Platts et al. (1987a) present a comprehensive set of methods used for evaluating riparian habitats, including techniques useful for collecting baseline data. Topics include sampling schemes, measuring vegetation, classifying riparian zone communities, determining various features of the soil, remote sensing, water column measurements, streambank morphology, measuring and mapping organic debris, historical evaluations, and use of benthic macroinvertebrates to evaluate stream riparian zone conditions. An appendix to this publication includes bibliographies, source materials, and repositories for information on historical riparian zone conditions.

Baseline studies are particularly problematic because little is known about the original condition of most rivers and streams. In degraded situations where historical information is insufficient to formulate a design format, the use of comparable areas that have been least disturbed and managed as natural areas may be necessary to guide the revegetation plan (Dawson 1984). Dawson (1984) discusses inventory techniques for assessing vegetative distribution patterns for formulating a working planting design.

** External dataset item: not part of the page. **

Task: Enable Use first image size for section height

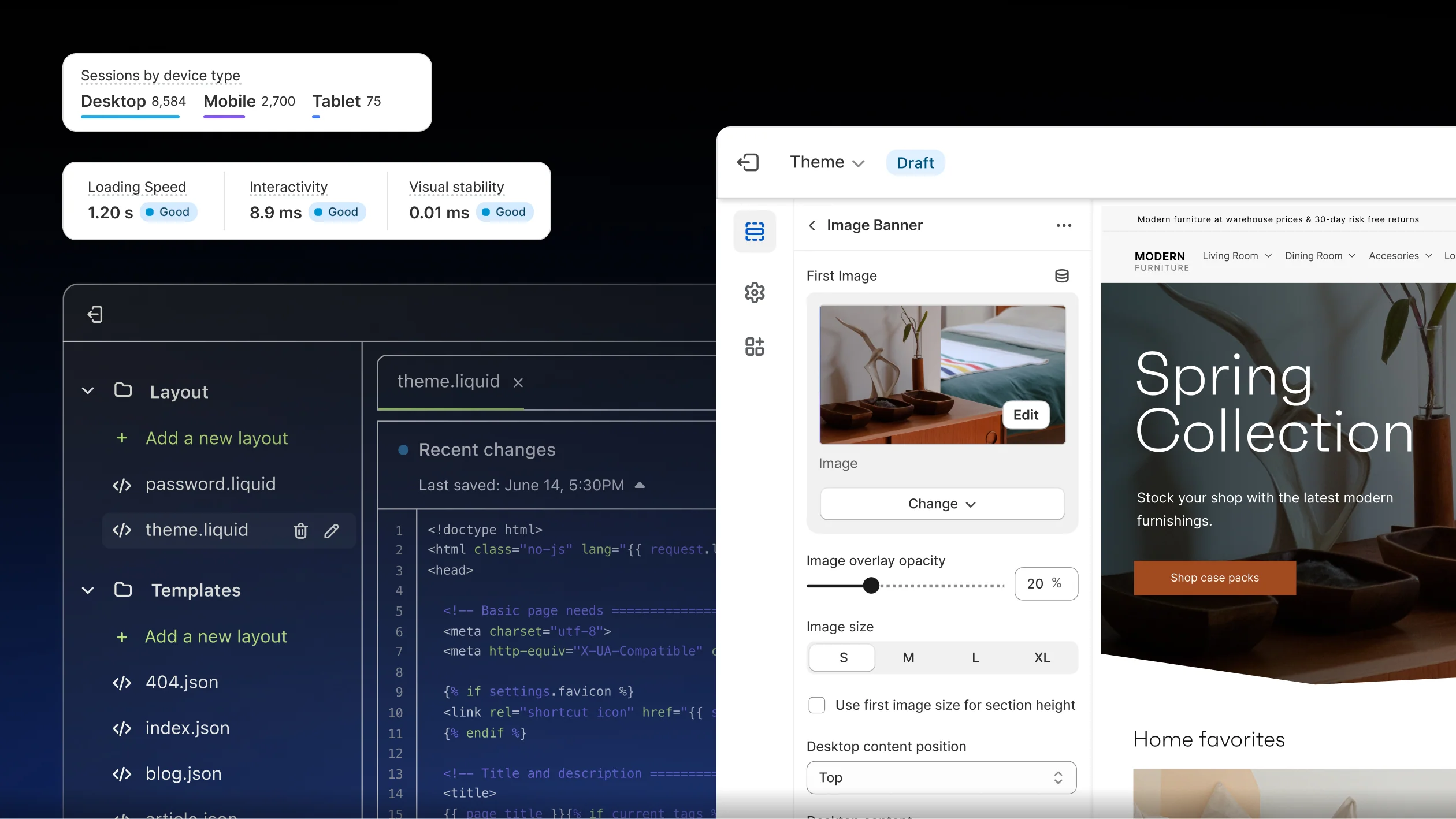Action: 816,705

Such techniques involve a review of historical context and the selection of comparable areas to inventory for distribution, community and soil patterns, canopy heights, and elevational transects in relation to stream flow.

Knowledge of the geologic variability and geomorphological characteristics of drainage patterns can help predict water storage capacity for streams being reclaimed for riparian zone values (Skinner et al. 1985). Cairns et al. (1979) present an inertia index to determine a system's ability to resist displacement of structural and functional characteristics for two watersheds and an elasticity index to determine the potential of the system to recover should a displacement occur. Practical use of these models is limited by the paucity of information on organisms; however, they do point to the need to approach both structural and functional characteristics differently for major taxonomic groups.

Day et al. (1988) developed a conceptual model using the program TWINSPAN to describe relationships between vegetation (e.g., species richness, standing crop, amount of litter) and environmental factors (e.g., conductivity, water chemistry, elevation, pH, substrate) in riverine marsh vegetation along the Ottawa River, Ontario. The three main factors controlling vegetation composition were water depth, the effects of spring flooding in removing litter, and the fertility gradient produced by waves and flowing water. This information can then be used in the design of creation or restoration projects for Ottawa River riparian ecosystems.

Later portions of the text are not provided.